Мы еще наболтали уйму подобных нелепиц, и тогда настала очередь князя.
— Вы, — сказал он, — адвокаты, библиотекари и новоиспеченные помещики, вы, держащие в руке вилку, а на вилке — лакомый кусок, вы, чокающиеся бутылкой о бутылку, вы, вечные кухари, — вы не можете думать ни о чем, кроме того, что годится в пищу. Ладно, я понимаю ваш вкус и уже встречался с подобными вам. Те, кто мыслил так же, десятками покидали нас в походе, предпочитая воровать на собственный страх и риск. Был голод — ну хорошо, да, был!
Вы утверждаете, что войну не ведут без кухонных запасов, что одно с другим связано, как жених с невестой? А я вам отвечу, что в этом — лишь малая доля истины. Мы шли, и с нами шел голод, который поднимает дух, голод, от которого пылает лицо и человека охватывает горячка, который кружится как смерч и щелкает зубами. Этот голод вел нас, как богомолка, что колотит в сковородку и барабанит по пустому котелку. Под звуки эти она ускоряет шаг, и подол ее подоткнут, а десны окровавлены. Со снегом в волосах, скорее мертвая, чем живая, но с поднятой головой и воинственным кличем, рвущимся из ее разверстого рта, шагает она вперед, вперед. И увлекает солдат за собою, и бряцает оружием, и стреляет на ходу. Падает и поднимается снова, уже вся в крови, и все же грозит своим посохом, и кричит полной грудью и, бросаясь в атаку, распевает песню. Целуя крест, поднимает она солдат на последний бой и вторгается с высоты в окопы, дымящиеся от выстрелов. Быть может, после боя урвет себе кусок конины, быть может, насытится, а может, умрет — кто знает…
Так! — перебил я князя. — Вот отличное меню, оно мне по вкусу. Но, ваша милость, вы ни словом не упомянули о том, что же воспламеняет дух лошадей, что дает им силу переносить мороз и голод?
Ах, оставьте, — вмешался мой хозяин, который уже опять проникся доверием к полковнику. — Князь прав. Опыт регулярных войн давно доказал, что голод, который губит армии, может стать их союзником. Знайте — нет неприятеля страшнее, чем тот, который идет в атаку, чтобы наесться и выспаться.
О! — возразил тут Алексей Николаевич. — Я расстрелял бы того, кто думает только об этом! Если я так плохо говорил, если я так затемнил смысл наших походов, что у вас создалось впечатление, будто мы воевали только ради еды и питья, то я заслуживаю, чтобы государь разжаловал меня в рядовые.

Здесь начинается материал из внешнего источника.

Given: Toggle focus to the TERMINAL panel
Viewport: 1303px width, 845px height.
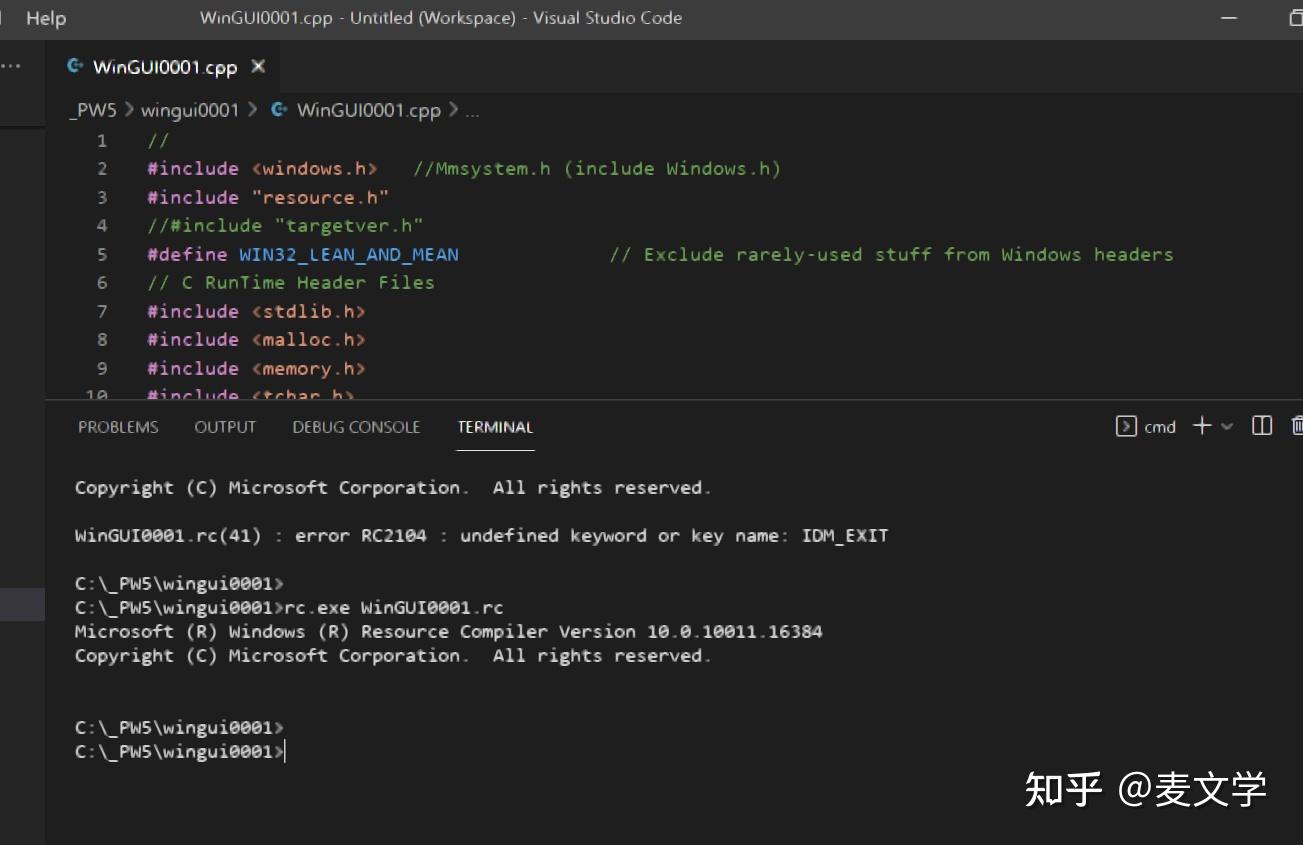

Я видел, что взгляд князя становится упрямым, что он чересчур вжился в давние воспоминания. Усы его шевелились, глаза сверкали, клыки блестели, и все лицо выражало такую приверженность безумной идее, что я счел уместным переменить тему и не дразнить его более. Мой хозяин знал, видимо, так же хорошо, как и я, что с князем в этом деле шутки плохи, и, вспомнив, как получилось с Хароусеком, предложил обществу отправиться на боковую.